In the entries below, find the line with "The image size is (567, 340)." and the line with "At what coordinates", then retype both and everything between them exactly. Do not copy the pictures.

### SOURCE INFORMATION

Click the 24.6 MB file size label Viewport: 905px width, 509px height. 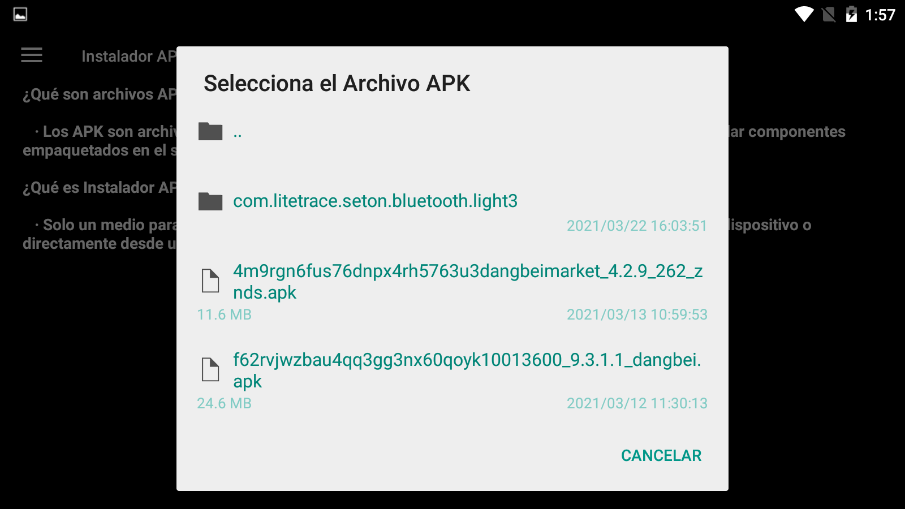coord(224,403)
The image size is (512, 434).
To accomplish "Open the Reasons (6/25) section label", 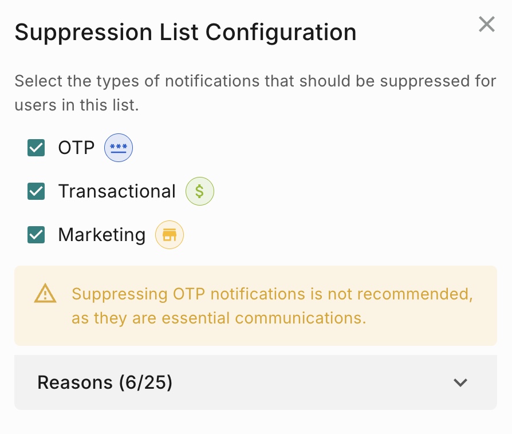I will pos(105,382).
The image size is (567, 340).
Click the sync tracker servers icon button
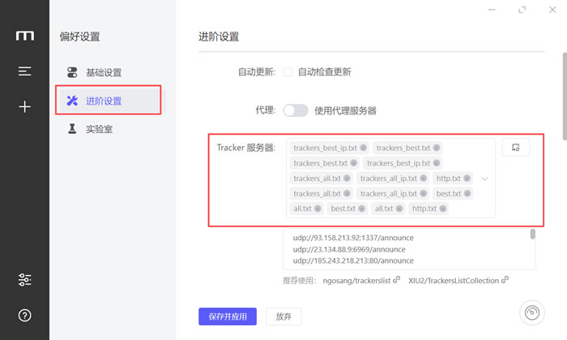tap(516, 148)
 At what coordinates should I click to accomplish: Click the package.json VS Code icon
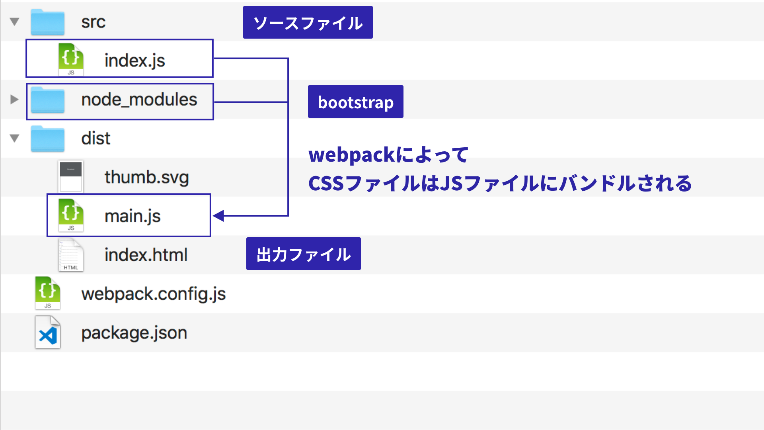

######
### SOURCE INFORMATION

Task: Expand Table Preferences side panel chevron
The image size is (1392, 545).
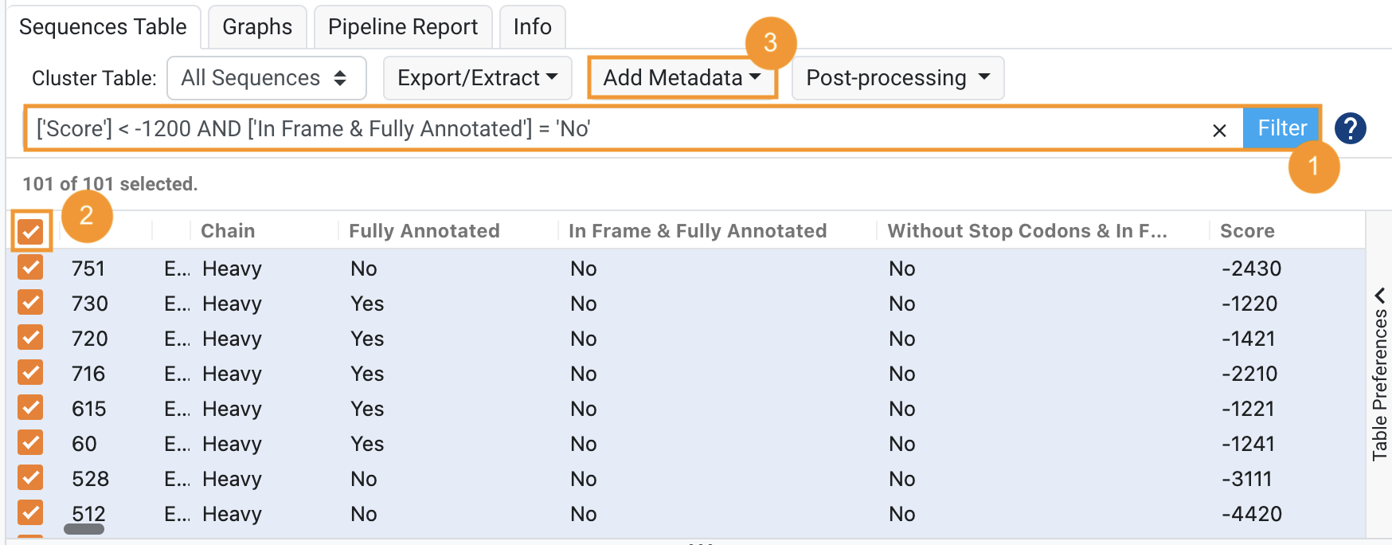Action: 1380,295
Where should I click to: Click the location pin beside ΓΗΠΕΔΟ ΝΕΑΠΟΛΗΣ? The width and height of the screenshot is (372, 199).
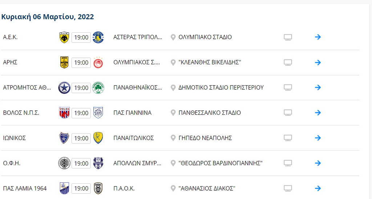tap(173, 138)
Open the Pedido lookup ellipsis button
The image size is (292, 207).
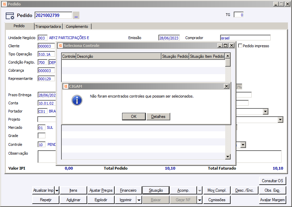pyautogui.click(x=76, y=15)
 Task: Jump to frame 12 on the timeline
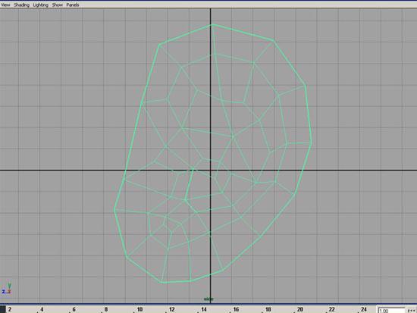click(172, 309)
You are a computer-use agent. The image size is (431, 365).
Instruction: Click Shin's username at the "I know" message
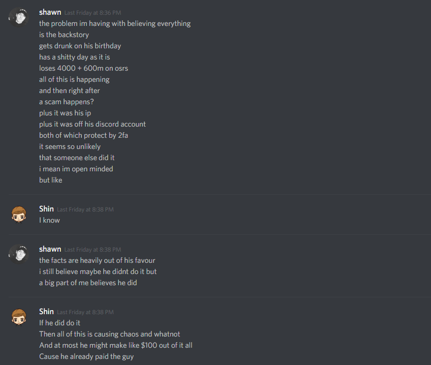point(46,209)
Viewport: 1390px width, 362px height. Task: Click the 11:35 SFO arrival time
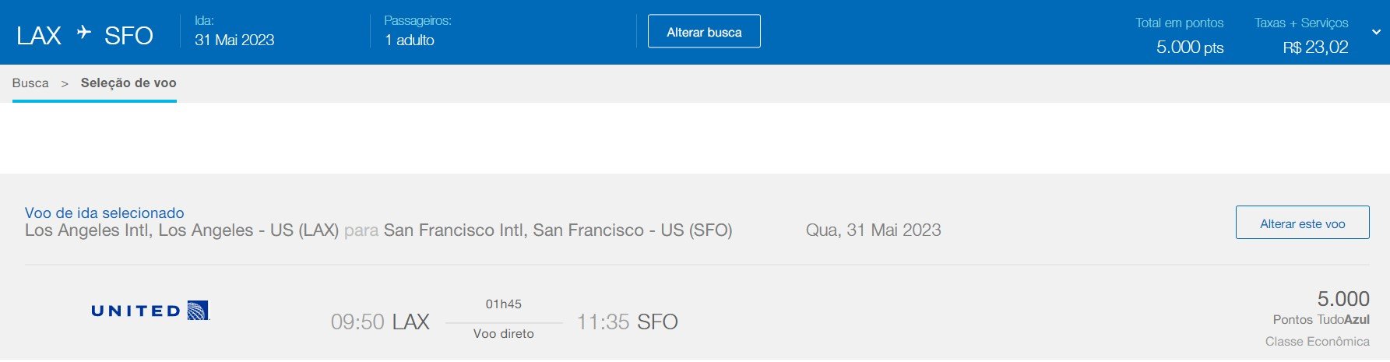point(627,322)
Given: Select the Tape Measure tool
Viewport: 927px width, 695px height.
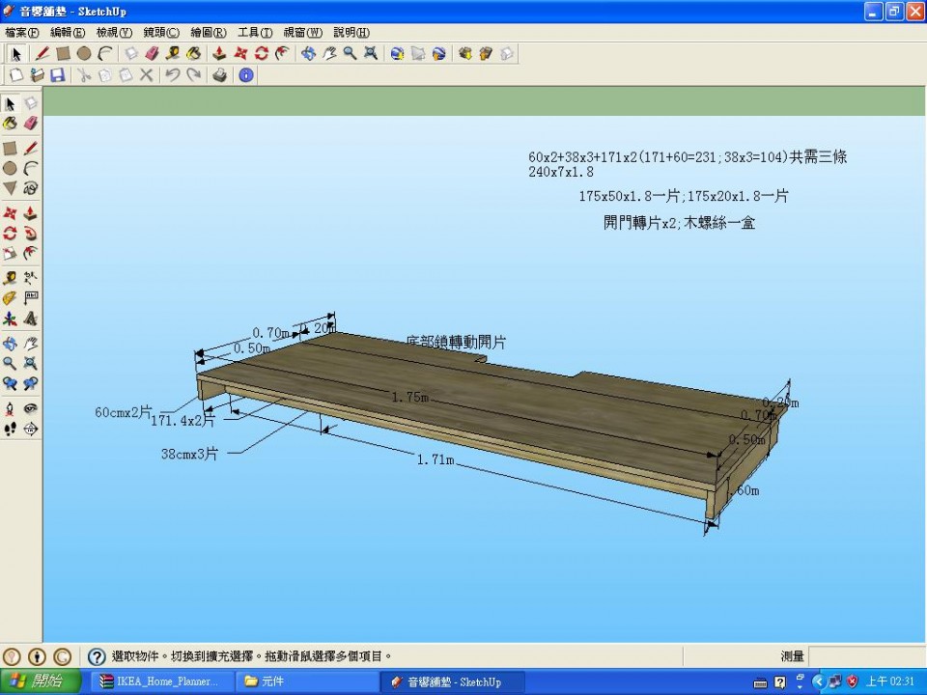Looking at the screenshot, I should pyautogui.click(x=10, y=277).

######
### SOURCE INFORMATION

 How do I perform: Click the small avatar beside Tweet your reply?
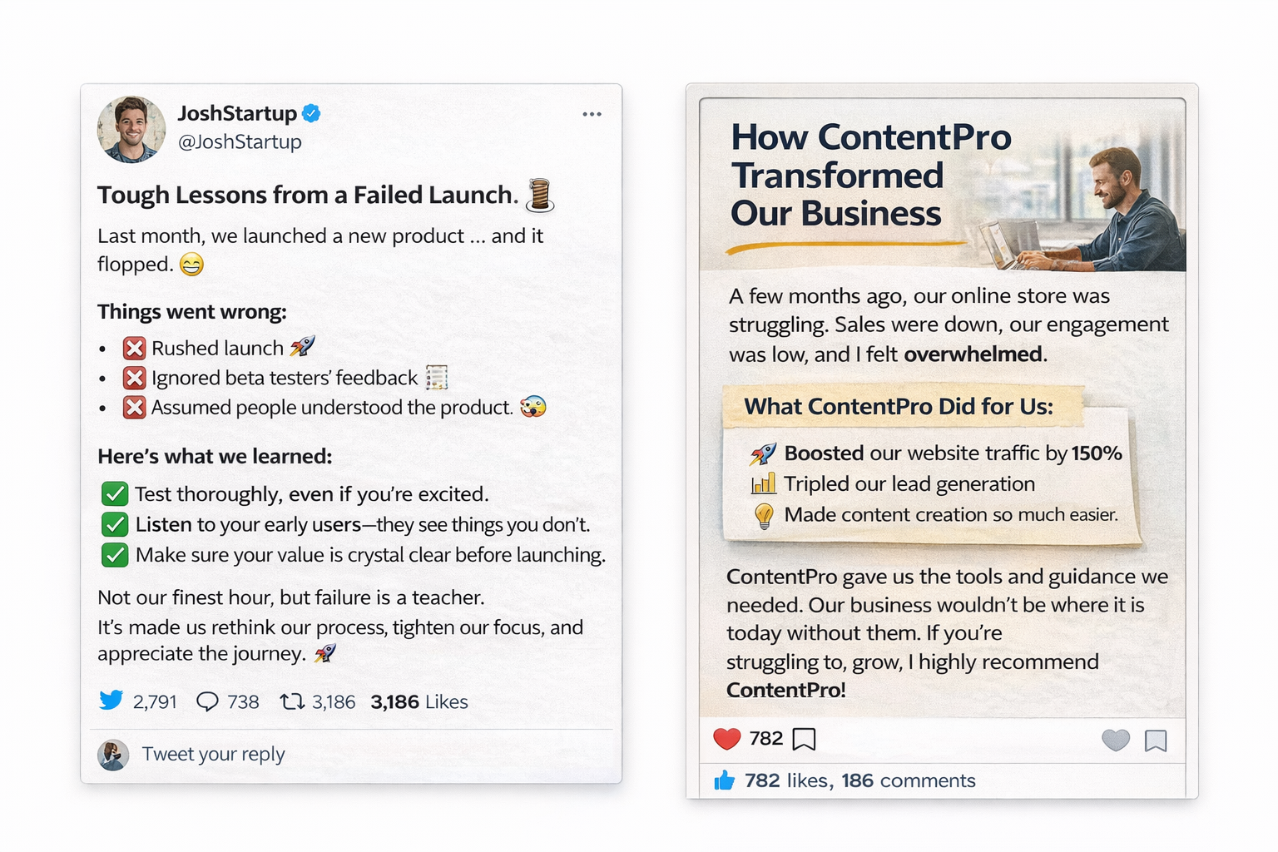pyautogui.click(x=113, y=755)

######

**RESPONSE BELOW:**
The image size is (567, 340).
Click the sync tracker servers icon button
tap(516, 148)
 At what coordinates should I click to accomplish: Click the package.json VS Code icon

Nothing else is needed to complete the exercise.